Pour sa part, le bureau exécutif du mouvement Ennahdha, a estimé que le mouvement a été la cible de campagnes de dénigrement. Des campagnes qui visent ses dirigeants, en particulier son président Rached Ghannouchi, et ce à travers les rumeurs et des mensonges, a-t-il dit.

Des tensions sous la coupole

Les tensions sous la coupole du Parlement se poursuivent depuis le début de la Législature. Certains considèrent que le président du Parlement abuse de ses prérogatives, définies par la Constitution et le Parlement et ce, après avoir été informés du contenu de l’entretien téléphonique entre lui et Al-Sarraj. En effet, la position prise par le président de l’Assemblée du peuple donne à penser  que la Tunisie contribuait à alimenter le conflit armé qui
déchire la Libye.

Pour sa part, le vice-président de l’ARP, Tarek Ftiti, a déclaré, lors d’une intervention radiophonique, que le comportement de Ghannouchi pourrait conduire à une crise diplomatique. Ftiti a, également, ajouté que le chevauchement entre la présidence du Parlement et la présidence du mouvement Ennahdha est devenu une
lourde charge pour le Parlement et lui a causé plusieurs problèmes.

Retirer la confiance à Rached Ghannouchi

À son tour, Abir Moussi, la présidente du Parti Destourien Libre (PDL), a annoncé vendredi la suspension du sit-in après qu’il a été répondu à ses demandes.

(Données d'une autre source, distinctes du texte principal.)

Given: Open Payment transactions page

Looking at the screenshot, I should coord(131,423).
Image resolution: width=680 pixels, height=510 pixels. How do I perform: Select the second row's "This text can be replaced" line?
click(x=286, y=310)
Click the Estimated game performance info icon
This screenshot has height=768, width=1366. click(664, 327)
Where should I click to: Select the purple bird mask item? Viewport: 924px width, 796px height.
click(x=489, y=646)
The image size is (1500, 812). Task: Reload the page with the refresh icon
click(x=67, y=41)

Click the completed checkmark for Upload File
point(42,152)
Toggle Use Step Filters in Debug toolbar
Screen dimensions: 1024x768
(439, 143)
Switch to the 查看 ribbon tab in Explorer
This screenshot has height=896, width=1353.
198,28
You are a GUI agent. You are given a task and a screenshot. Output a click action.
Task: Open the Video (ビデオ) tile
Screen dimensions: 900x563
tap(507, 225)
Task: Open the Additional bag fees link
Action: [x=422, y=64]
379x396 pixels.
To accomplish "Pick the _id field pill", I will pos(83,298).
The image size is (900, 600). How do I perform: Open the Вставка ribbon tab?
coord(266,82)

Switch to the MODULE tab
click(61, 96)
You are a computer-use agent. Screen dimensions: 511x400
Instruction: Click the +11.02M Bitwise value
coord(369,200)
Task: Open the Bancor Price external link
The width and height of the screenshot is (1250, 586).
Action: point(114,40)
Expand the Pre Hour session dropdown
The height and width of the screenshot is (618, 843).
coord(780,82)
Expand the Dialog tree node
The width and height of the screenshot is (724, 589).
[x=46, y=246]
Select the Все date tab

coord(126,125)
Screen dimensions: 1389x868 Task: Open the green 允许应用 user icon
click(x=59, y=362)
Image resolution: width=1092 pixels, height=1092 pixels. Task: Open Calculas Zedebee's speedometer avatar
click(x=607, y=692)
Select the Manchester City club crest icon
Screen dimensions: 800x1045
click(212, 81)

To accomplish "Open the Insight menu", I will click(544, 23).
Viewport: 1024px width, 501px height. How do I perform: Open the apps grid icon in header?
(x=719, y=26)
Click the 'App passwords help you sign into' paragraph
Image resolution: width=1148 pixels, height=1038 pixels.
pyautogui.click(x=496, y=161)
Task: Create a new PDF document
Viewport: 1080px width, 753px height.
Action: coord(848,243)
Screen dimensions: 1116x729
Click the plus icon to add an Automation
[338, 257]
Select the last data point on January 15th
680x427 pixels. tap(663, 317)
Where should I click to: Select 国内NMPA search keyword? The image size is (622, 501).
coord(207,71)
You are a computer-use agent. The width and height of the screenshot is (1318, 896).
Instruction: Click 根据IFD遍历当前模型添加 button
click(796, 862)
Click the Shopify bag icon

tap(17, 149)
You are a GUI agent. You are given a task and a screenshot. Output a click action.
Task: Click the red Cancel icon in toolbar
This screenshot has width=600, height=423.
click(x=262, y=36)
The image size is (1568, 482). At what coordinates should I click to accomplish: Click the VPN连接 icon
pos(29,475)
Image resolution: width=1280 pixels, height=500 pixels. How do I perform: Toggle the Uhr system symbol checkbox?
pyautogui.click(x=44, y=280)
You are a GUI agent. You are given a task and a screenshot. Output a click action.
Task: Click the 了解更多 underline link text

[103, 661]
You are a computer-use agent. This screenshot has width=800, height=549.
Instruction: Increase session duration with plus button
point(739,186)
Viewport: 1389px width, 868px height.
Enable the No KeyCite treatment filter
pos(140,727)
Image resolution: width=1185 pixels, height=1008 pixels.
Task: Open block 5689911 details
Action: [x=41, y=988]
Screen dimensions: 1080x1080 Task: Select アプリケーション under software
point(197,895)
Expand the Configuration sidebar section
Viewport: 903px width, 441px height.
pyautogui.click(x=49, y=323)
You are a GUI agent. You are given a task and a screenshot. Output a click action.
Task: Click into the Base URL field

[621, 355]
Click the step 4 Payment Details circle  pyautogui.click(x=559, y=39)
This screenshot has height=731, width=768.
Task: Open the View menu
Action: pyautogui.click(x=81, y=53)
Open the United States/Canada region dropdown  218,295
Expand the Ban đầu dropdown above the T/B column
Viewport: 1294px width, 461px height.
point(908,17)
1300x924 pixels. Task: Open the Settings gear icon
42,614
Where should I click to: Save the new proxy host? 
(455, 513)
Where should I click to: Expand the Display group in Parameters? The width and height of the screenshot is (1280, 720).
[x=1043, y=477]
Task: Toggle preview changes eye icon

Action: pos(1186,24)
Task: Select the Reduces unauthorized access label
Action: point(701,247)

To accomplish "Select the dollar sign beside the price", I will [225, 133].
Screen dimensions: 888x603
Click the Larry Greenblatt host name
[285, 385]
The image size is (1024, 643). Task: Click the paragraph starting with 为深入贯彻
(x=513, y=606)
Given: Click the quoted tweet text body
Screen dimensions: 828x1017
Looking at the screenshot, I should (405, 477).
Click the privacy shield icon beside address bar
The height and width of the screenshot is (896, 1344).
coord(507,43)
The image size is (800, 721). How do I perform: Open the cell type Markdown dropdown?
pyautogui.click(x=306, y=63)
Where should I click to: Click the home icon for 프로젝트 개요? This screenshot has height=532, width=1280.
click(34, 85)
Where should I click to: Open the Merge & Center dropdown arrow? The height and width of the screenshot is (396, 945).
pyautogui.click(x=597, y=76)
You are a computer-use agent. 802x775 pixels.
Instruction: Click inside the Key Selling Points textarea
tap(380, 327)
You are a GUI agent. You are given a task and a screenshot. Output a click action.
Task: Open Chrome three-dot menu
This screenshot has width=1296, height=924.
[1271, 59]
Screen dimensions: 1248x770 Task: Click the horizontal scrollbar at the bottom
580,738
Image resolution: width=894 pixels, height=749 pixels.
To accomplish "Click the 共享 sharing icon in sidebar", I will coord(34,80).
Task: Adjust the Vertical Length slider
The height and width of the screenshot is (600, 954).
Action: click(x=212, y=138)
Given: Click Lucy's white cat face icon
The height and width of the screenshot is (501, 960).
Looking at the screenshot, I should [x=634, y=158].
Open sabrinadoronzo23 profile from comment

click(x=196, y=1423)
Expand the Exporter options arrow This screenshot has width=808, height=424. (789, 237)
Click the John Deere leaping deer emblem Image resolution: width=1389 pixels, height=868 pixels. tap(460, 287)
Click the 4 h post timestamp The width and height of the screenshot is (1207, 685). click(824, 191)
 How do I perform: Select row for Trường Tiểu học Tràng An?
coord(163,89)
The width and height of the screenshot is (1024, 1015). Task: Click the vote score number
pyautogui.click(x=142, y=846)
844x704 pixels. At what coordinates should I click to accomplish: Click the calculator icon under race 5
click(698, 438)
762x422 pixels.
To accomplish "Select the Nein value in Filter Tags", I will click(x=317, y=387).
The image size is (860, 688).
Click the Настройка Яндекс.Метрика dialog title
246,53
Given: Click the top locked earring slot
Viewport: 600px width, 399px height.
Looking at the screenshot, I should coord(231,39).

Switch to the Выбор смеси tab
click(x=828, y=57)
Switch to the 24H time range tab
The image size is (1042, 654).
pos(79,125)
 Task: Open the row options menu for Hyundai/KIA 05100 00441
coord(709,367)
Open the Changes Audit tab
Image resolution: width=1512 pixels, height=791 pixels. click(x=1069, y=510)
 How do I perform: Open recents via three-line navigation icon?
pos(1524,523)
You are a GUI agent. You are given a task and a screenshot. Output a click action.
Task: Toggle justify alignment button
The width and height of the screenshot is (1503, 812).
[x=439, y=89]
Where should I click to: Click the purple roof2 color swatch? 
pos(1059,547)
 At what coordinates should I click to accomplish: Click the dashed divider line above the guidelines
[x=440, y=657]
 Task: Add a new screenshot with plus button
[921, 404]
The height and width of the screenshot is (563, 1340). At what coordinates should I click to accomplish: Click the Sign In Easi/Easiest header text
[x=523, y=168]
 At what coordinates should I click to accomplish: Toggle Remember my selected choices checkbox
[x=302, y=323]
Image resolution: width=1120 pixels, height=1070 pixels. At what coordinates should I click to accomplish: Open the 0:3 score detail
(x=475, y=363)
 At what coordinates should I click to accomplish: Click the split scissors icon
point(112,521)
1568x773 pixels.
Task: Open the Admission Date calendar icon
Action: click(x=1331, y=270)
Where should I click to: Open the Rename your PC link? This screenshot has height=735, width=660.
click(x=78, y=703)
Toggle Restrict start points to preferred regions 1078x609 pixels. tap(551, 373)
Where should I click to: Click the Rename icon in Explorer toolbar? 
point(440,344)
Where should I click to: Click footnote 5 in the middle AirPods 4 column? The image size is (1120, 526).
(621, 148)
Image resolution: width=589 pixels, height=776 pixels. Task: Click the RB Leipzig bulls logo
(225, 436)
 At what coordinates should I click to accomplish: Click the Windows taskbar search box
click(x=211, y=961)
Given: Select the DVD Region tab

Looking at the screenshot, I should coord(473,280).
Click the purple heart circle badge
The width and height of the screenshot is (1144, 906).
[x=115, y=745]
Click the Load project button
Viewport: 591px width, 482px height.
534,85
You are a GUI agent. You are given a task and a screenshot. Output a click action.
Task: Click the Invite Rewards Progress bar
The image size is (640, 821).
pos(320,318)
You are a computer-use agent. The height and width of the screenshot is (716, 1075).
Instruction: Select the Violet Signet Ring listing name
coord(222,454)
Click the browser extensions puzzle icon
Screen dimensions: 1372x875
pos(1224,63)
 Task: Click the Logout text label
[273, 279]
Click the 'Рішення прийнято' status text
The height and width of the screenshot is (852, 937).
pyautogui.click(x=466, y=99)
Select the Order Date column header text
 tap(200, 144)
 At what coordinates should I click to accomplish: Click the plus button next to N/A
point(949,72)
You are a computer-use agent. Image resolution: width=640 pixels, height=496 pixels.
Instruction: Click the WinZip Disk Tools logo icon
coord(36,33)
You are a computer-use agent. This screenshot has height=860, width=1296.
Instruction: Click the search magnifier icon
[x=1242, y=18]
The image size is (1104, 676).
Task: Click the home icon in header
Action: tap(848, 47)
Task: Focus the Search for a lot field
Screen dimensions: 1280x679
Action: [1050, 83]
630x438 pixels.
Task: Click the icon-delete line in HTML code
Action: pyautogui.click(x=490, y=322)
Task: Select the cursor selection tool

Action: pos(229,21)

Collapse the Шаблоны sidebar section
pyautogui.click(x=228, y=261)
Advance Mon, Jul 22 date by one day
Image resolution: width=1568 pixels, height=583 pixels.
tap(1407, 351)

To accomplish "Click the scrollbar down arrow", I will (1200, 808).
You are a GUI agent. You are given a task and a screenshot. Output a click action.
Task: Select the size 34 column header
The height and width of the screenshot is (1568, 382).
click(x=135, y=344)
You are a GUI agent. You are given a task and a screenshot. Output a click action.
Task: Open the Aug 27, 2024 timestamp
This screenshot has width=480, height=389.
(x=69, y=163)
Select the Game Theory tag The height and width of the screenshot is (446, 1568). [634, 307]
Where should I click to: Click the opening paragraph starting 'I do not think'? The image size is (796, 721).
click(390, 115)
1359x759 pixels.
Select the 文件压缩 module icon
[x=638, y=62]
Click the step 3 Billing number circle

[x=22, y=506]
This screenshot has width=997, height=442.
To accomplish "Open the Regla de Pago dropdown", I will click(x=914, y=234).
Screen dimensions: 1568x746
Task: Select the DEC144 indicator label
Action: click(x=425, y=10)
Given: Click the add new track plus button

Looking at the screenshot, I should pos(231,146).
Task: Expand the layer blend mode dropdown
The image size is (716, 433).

‘’L’objectif d’améliorer la voie politique a été atteint. Reste à retirer la confiance du président du Parlement, Rached Ghannouchi’’, a-t-elle dit.  Selon elle, son parti est l’artisan  d’un nouveau tournant politique en Tunisie.

Il convient de noter que le bureau du PDL a décidé de tenir une séance plénière le 3 juin prochain, pour examiner la liste du PDL ainsi que la diplomatie parlementaire. Une occasion pour questionner Ghannouchi, selon elle.
Il est à préciser  que parmi les désaccords qui peuvent contribuer à alimenter le conflit entre les partis politiques figure la formation d’un nouveau bloc parlementaire en soutien au chef du gouvernement Elyes Fakhfakh.

D’où la publication d’un communiqué par le Mouvement Ennahdha le 14 mai 2020, dans lequel il a exprimé son rejet de cette proposition. Former un nouveau bloc parlementaire au Parlement alimenterait les divisions dans l’ensemble des blocs parlementaires, a-t-il affirmé.